■ What you need to do:
Up to and including the line with "Task: Select the Course", return every line from the start of the entries below exactly.
□ □ □ □ □
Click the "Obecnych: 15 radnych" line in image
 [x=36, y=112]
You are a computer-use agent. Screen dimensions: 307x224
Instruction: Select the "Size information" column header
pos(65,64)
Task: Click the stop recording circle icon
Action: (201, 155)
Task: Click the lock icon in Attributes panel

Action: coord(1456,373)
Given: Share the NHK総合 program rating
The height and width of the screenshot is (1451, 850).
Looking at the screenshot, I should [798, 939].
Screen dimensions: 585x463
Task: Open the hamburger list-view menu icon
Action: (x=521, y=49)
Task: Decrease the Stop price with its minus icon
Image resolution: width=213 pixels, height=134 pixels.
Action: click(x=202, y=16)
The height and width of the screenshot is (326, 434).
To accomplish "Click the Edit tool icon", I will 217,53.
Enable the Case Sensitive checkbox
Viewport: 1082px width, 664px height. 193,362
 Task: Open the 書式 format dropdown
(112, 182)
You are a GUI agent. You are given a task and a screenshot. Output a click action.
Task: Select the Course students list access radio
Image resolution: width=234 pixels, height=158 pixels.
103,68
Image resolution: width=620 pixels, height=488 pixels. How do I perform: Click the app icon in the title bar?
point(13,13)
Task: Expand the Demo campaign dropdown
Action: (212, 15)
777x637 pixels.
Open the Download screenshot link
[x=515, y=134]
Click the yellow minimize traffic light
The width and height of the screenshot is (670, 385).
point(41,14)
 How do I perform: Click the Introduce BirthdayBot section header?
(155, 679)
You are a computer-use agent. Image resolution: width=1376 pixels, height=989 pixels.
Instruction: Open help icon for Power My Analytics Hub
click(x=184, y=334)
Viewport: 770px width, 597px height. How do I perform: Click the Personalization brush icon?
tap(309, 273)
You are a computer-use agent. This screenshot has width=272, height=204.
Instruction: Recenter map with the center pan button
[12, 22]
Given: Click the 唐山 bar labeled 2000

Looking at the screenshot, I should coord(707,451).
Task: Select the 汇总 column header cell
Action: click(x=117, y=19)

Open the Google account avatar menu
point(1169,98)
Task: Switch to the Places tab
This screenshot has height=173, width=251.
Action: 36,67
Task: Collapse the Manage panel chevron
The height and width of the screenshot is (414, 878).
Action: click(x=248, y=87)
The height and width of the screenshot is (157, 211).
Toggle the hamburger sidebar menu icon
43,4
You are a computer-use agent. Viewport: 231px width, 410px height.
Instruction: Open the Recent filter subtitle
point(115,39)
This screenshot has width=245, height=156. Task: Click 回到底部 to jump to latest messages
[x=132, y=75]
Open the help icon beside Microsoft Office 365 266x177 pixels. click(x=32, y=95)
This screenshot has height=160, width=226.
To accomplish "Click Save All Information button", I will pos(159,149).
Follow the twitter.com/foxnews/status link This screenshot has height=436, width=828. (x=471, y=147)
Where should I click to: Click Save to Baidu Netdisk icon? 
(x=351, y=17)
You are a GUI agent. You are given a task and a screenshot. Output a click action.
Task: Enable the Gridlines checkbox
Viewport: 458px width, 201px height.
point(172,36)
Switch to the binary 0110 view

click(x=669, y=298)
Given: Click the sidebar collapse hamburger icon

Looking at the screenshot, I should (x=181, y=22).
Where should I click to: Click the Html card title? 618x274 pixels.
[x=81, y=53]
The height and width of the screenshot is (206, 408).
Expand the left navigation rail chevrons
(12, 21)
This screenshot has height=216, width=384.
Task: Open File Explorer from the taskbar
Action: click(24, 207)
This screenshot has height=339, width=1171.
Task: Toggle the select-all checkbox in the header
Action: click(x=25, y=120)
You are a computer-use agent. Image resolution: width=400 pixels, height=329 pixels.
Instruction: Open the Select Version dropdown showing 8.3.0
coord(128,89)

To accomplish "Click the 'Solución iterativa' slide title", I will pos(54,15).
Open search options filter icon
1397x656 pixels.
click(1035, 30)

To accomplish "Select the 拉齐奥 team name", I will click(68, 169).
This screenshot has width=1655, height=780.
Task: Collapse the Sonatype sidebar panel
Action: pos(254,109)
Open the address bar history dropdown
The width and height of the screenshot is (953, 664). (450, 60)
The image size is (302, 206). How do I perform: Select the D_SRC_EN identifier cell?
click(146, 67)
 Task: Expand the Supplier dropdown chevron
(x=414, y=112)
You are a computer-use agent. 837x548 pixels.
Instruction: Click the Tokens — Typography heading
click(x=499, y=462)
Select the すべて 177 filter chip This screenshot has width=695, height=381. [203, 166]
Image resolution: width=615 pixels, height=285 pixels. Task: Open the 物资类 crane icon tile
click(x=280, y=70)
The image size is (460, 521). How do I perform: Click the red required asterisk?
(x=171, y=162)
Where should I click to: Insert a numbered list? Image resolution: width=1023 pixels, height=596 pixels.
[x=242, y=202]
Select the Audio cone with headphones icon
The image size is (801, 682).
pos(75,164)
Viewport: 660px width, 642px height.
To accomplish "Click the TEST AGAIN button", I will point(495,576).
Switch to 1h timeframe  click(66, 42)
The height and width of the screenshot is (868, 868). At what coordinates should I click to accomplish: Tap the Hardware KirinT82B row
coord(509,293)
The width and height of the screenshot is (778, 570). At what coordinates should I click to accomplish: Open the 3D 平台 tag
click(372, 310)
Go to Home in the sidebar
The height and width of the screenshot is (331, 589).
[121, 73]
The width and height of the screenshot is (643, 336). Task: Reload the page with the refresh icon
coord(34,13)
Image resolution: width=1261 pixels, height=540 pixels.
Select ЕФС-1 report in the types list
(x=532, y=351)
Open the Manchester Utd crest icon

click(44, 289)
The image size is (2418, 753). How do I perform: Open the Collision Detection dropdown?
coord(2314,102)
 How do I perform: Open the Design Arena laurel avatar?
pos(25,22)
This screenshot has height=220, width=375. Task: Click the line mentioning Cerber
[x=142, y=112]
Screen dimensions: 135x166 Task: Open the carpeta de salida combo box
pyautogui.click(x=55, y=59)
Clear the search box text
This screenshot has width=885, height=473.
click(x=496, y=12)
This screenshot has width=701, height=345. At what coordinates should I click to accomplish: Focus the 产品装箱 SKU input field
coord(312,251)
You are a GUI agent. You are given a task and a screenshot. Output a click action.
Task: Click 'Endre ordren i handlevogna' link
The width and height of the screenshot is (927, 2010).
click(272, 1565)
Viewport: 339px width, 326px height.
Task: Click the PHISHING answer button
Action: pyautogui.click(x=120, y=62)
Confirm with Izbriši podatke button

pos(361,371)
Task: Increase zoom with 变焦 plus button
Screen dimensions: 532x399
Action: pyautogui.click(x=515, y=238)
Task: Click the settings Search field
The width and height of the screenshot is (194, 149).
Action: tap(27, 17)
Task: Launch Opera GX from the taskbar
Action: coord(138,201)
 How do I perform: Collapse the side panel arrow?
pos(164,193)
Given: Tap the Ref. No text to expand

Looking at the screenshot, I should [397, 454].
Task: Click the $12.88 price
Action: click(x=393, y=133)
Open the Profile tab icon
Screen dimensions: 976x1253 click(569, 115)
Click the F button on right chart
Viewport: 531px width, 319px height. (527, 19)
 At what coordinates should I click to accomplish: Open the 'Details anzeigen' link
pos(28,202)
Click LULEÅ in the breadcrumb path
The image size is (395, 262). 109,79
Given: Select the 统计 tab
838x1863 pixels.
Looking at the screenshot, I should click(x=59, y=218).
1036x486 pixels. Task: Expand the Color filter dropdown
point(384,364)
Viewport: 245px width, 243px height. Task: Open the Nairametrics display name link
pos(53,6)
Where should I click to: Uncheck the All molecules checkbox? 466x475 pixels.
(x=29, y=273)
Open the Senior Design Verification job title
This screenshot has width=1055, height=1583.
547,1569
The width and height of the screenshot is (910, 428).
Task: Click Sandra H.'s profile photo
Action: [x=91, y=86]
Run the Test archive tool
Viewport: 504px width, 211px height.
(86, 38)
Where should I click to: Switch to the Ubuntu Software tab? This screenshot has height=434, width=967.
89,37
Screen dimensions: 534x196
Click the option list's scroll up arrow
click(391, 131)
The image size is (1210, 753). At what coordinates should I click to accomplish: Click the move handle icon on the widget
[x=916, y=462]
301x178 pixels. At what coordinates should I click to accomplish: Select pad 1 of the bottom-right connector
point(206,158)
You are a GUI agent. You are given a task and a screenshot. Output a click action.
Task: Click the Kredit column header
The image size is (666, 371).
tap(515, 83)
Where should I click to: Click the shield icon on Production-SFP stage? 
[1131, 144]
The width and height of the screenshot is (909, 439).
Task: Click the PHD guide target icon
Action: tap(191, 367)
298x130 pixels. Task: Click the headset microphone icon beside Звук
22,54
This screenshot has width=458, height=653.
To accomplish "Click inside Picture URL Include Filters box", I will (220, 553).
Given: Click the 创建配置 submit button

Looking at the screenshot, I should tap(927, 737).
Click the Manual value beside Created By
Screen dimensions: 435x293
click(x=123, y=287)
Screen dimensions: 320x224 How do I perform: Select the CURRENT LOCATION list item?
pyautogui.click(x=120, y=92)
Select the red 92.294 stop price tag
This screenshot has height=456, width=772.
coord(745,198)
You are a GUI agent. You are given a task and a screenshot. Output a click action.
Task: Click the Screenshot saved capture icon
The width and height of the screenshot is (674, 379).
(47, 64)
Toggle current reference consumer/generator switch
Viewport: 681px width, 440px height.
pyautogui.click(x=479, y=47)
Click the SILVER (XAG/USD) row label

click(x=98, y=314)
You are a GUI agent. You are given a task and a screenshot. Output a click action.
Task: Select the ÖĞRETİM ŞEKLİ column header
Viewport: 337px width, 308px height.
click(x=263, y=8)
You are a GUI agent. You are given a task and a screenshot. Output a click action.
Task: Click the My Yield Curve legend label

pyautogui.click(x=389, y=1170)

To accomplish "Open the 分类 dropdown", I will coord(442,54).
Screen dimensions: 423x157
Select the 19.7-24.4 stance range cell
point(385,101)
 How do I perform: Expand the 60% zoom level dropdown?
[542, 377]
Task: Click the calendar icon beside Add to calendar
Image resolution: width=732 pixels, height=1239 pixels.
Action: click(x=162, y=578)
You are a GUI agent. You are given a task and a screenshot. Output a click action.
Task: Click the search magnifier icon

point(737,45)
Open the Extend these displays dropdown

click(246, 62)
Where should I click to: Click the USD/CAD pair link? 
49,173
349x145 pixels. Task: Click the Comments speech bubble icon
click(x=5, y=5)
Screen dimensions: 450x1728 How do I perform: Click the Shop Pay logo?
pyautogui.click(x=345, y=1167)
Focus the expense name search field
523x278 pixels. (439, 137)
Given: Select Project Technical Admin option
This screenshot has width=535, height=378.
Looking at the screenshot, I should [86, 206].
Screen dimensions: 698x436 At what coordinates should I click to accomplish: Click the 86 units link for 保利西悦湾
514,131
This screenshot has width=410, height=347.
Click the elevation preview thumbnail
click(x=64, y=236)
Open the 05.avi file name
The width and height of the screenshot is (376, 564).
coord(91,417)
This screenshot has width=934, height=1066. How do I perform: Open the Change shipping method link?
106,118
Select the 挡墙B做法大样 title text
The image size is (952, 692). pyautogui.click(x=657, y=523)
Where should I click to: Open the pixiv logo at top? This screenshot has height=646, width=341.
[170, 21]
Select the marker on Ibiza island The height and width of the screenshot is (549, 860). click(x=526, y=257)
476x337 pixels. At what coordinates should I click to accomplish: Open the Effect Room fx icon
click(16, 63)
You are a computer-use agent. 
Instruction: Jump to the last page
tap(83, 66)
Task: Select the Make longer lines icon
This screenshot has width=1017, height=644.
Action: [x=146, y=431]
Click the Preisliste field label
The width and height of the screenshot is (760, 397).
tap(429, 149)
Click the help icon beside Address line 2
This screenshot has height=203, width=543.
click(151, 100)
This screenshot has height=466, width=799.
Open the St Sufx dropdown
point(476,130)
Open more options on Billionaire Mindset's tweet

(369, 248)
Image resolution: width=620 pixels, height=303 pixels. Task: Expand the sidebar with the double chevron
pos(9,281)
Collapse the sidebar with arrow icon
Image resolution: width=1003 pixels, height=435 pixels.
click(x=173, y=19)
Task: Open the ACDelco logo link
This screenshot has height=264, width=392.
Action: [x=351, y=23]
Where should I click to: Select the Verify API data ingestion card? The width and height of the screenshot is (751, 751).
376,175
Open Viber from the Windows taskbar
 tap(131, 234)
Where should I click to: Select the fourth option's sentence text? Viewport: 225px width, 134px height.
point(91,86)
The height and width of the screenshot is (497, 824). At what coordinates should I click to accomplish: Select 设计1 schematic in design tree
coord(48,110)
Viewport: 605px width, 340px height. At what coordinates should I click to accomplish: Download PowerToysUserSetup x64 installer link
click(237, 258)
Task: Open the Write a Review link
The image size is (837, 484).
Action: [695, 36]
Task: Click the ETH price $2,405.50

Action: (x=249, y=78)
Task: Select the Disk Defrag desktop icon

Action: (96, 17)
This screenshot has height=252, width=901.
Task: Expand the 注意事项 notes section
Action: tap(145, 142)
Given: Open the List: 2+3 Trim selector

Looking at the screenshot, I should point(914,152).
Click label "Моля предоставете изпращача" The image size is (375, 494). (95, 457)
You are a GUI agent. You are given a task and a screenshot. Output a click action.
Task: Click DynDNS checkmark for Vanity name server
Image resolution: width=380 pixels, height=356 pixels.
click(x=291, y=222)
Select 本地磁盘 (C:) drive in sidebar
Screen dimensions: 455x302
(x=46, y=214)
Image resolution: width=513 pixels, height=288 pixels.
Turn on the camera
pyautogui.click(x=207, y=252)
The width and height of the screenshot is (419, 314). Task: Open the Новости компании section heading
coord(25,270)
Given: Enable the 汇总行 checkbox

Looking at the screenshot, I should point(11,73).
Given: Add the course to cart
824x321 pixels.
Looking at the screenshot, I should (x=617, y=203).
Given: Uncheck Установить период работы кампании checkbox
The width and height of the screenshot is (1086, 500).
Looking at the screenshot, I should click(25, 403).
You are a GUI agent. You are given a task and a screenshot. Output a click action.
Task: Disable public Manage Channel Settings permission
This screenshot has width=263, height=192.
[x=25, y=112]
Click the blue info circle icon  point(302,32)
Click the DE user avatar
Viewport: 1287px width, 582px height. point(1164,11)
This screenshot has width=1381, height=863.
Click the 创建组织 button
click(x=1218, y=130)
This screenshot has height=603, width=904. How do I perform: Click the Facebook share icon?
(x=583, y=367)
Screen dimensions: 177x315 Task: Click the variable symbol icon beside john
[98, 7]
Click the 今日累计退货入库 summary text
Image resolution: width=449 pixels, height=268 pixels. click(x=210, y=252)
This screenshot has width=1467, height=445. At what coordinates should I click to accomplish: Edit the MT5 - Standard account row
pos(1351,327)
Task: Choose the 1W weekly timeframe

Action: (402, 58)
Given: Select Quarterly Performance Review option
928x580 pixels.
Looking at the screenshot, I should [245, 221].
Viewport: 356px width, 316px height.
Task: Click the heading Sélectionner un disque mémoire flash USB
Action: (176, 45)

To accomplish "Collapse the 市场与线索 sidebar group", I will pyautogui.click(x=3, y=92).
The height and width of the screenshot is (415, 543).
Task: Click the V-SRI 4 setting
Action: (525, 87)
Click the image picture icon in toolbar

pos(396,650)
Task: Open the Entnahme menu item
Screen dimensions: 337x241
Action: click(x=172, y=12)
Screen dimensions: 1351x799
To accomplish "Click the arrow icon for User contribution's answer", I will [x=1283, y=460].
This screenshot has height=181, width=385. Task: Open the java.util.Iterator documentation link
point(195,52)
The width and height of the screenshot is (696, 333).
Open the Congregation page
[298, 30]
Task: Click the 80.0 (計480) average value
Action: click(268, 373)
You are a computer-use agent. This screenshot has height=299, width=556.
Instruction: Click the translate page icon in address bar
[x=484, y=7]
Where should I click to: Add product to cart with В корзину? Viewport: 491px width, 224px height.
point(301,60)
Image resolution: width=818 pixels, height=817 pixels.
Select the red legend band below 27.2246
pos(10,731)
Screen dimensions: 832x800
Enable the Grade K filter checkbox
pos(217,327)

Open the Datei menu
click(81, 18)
□ □ □ □ □
■ Answer to this problem:
Click the "Obecnych: 15 radnych" line in image
 [x=36, y=112]
You are a computer-use agent. Screen dimensions: 307x224
Instruction: Select the "Size information" column header
pos(65,64)
Task: Click the stop recording circle icon
Action: (201, 155)
Task: Click the lock icon in Attributes panel

Action: coord(1456,373)
Given: Share the NHK総合 program rating
The height and width of the screenshot is (1451, 850).
Looking at the screenshot, I should [798, 939].
Screen dimensions: 585x463
Task: Open the hamburger list-view menu icon
Action: (x=521, y=49)
Task: Decrease the Stop price with its minus icon
Image resolution: width=213 pixels, height=134 pixels.
Action: click(x=202, y=16)
The height and width of the screenshot is (326, 434).
To accomplish "Click the Edit tool icon", I will 217,53.
Enable the Case Sensitive checkbox
Viewport: 1082px width, 664px height. 193,362
 Task: Open the 書式 format dropdown
(112, 182)
You are a GUI agent. You are given a task and a screenshot. Output a click action.
Task: Select the Course students list access radio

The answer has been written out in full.